Schopenhauer’s discussion of music is of interest both because of the distinctive role he assigns to it and because of its influence on Nietzsche. But after reading Schopenhauer you should also look back at Hegel’s briefer discussion on HK 442-3. (Although, you will “look back” relative to the order in which we have read these works, Schopenhauer’s actually came first. You are reading material that was in Schopenhauer’s first edition of 1819 while what you read in Hegel was assembled from lectures delivered during the 1820s.)
• HK 486-488. Think about the difference between music and other arts for Schopenhauer; the distinction will be central in Nietzsche. Schopenhauer begins by posing the problem as he sees it; the solution he proposes is stated in the first full paragraph of HK 488. (The Latin phrase from Leibniz on HK 486 can be translated as “an unconscious exercise in arithmetic in which the mind does not know it is counting.”)
• HK 488-492. The analogy Schopenhauer speaks of on HK 488 is continued through HK 491. If you are not familiar with some of the terminology he uses, try to fill out the points he is illustrating by thinking of your own examples. Watch for comments on other matters along the way, especially his discussion of the composer on HK 490f. The discussion of the relation of words and music on HK 492 raises an interesting issue and one that will be important in Nietzsche.
• HK 492-495. In this passage, before and after a return to his analogy, Schopenhauer addresses the broader significance of what he has said. Notice what he says about the relation to philosophy on HK 492-3 (the parody of Leibniz might be translated “an unconscious exercise in metaphysics in which the mind does not know it is philosophizing”) and, especially, the metaphor of the play in the last paragraph (HK 495). Remember the latter, along with the earlier discussion of music with words, when you go on to read Nietzsche after spring break.

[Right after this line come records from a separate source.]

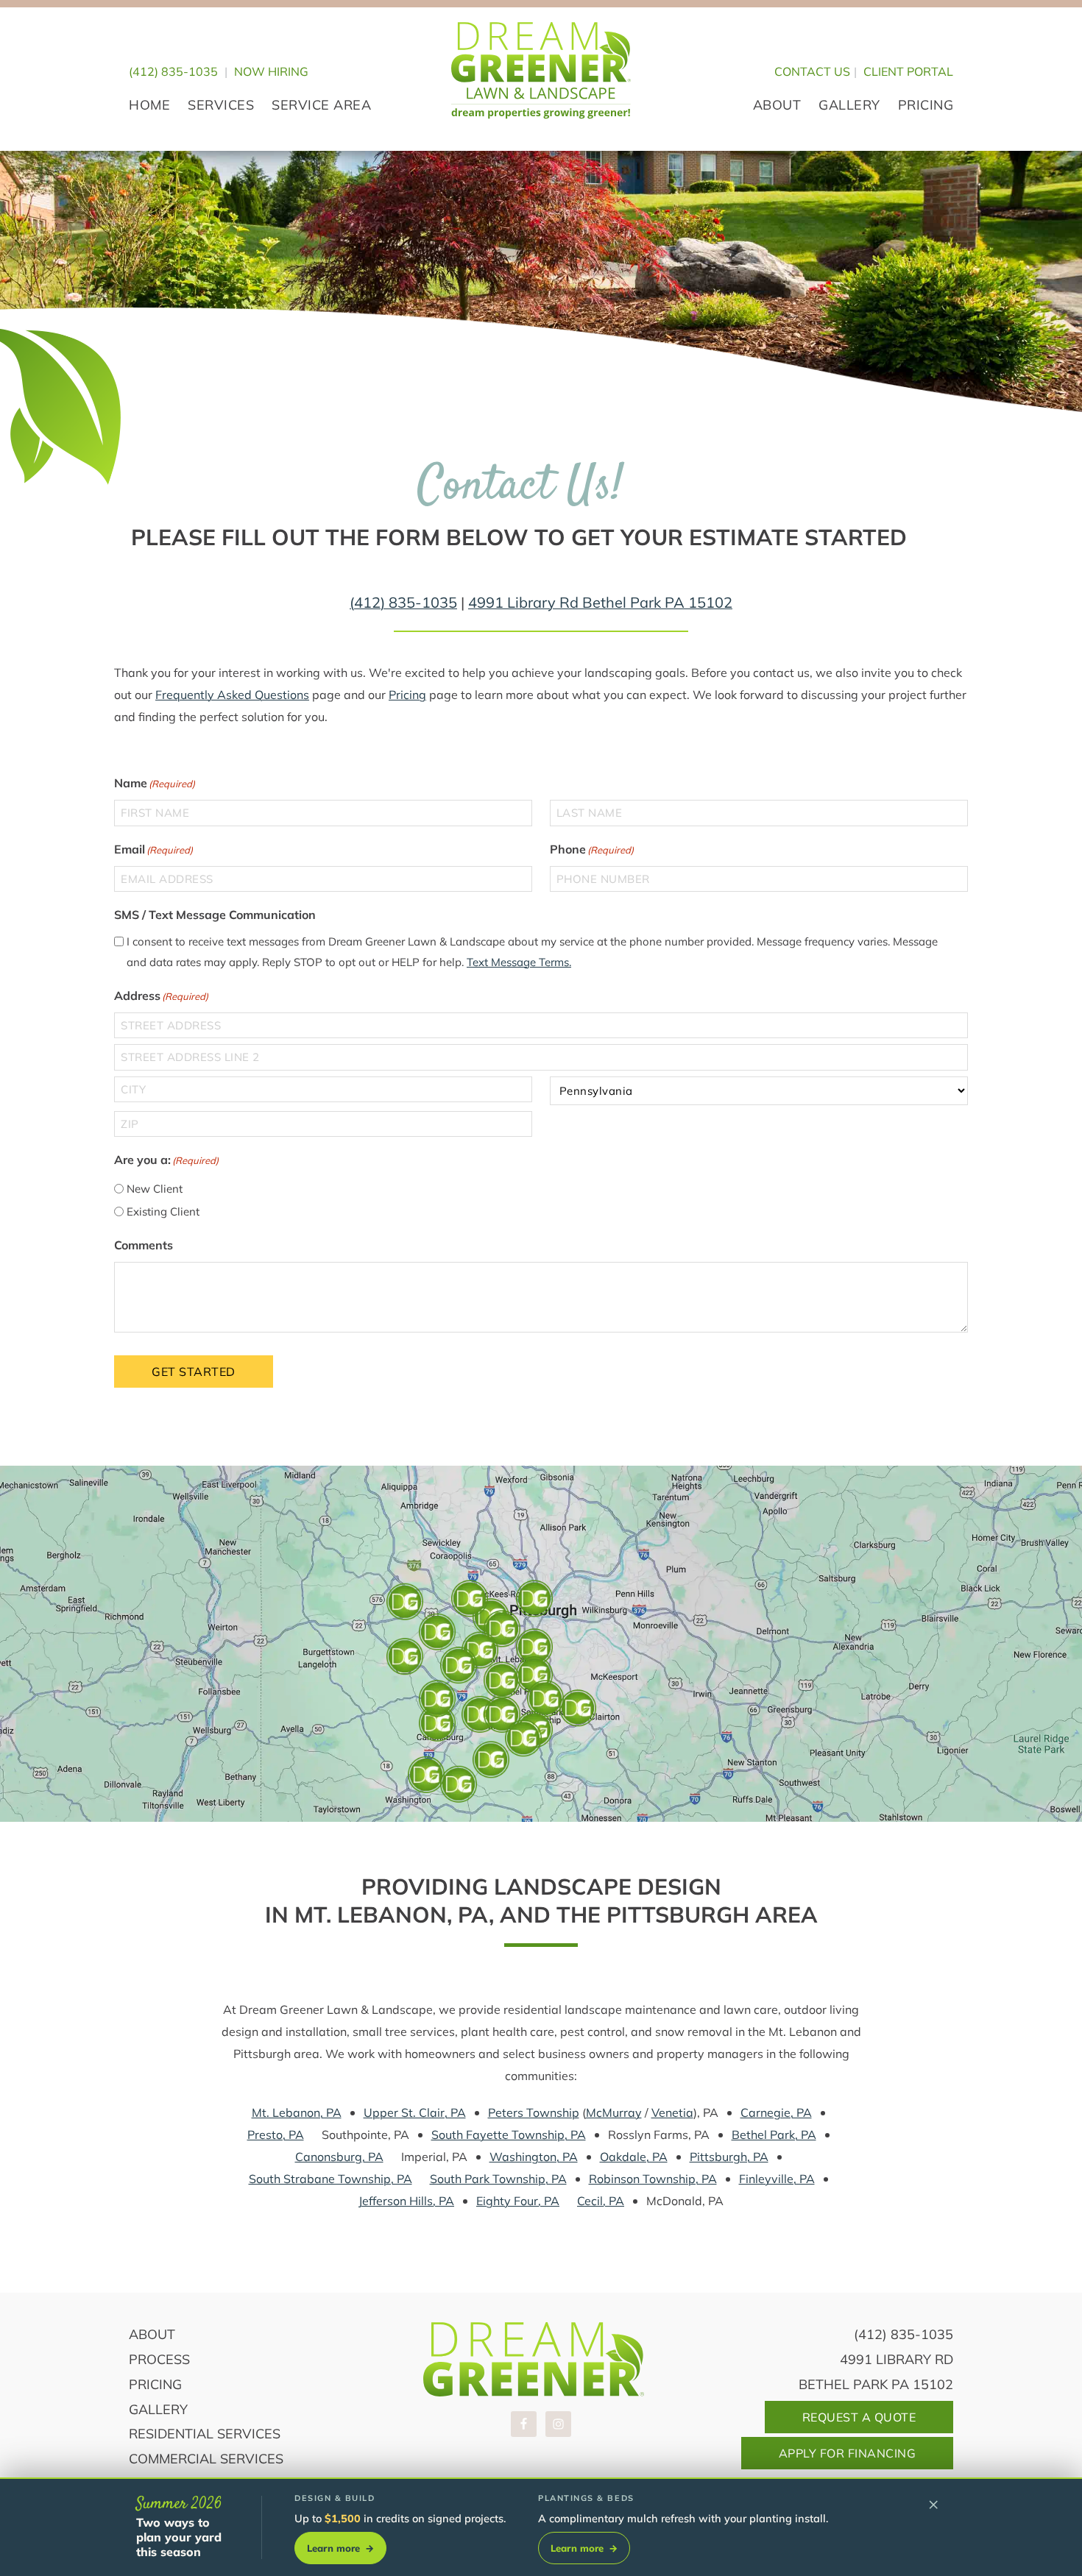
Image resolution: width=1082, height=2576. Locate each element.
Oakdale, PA (634, 2156)
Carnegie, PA (776, 2112)
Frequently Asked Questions (232, 694)
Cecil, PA (600, 2200)
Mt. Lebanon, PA (297, 2112)
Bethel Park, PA (774, 2134)
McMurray (614, 2112)
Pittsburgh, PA (729, 2156)
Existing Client (163, 1211)
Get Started (194, 1371)
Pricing (407, 694)
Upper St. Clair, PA (415, 2112)
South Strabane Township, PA (330, 2178)
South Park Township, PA (498, 2178)
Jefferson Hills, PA (406, 2200)
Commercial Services (206, 2458)
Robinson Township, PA (653, 2178)
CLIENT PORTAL (908, 71)
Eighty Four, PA (517, 2200)
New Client (155, 1189)
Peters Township (533, 2112)
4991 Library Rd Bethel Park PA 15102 (600, 602)
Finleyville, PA (777, 2178)
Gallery (158, 2409)
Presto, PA (275, 2134)
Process (159, 2359)
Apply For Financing (847, 2453)
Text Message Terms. (519, 962)
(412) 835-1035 (173, 71)
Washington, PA (533, 2156)
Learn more (340, 2548)
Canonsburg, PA (339, 2156)
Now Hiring (271, 71)
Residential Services (204, 2433)
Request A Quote (859, 2417)
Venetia (672, 2112)
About (152, 2334)
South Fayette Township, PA (508, 2134)
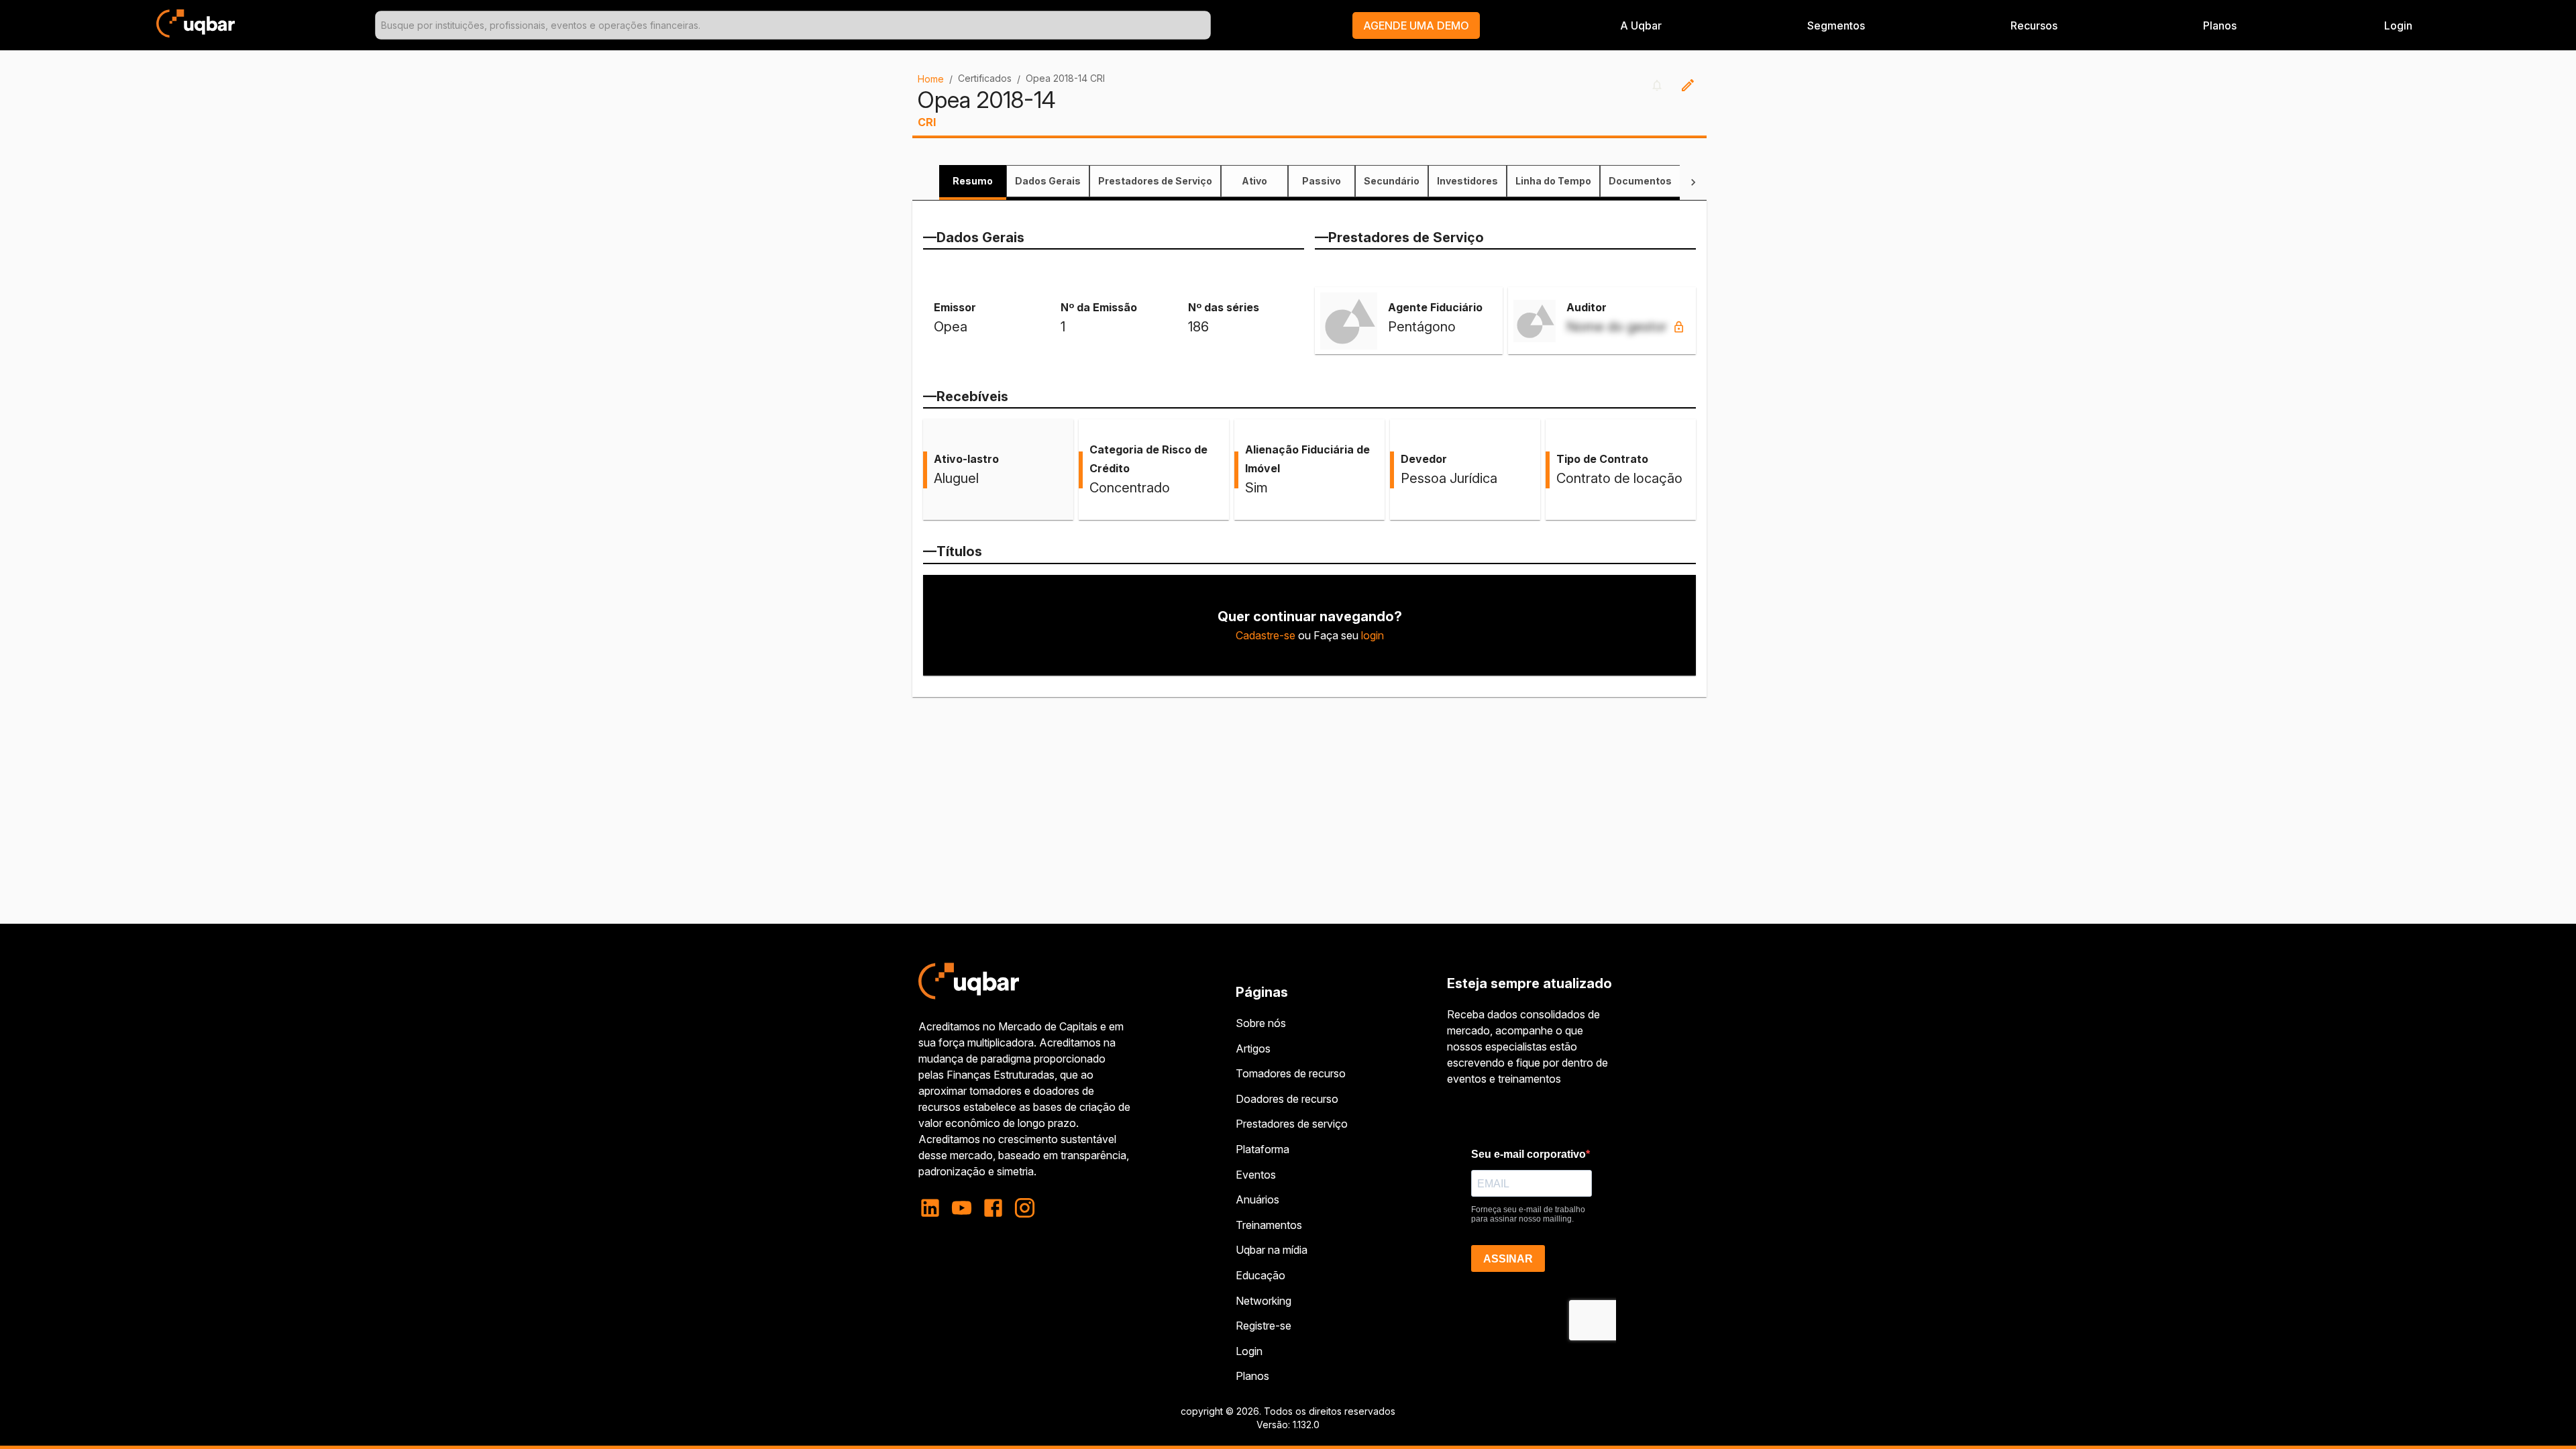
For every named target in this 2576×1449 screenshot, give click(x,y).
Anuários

What I’ll suggest we discuss is Schopenhauer’s basic claim about music, that “it stands alone, quite cut off from all the other arts” in the nature of its relation to the world. Is he right? Notice that one alternative is Hegel’s view HK 443 that music is the central example of a certain kind of art, of which painting and poetry are also examples (just as sculpture is the central example of all the fine arts).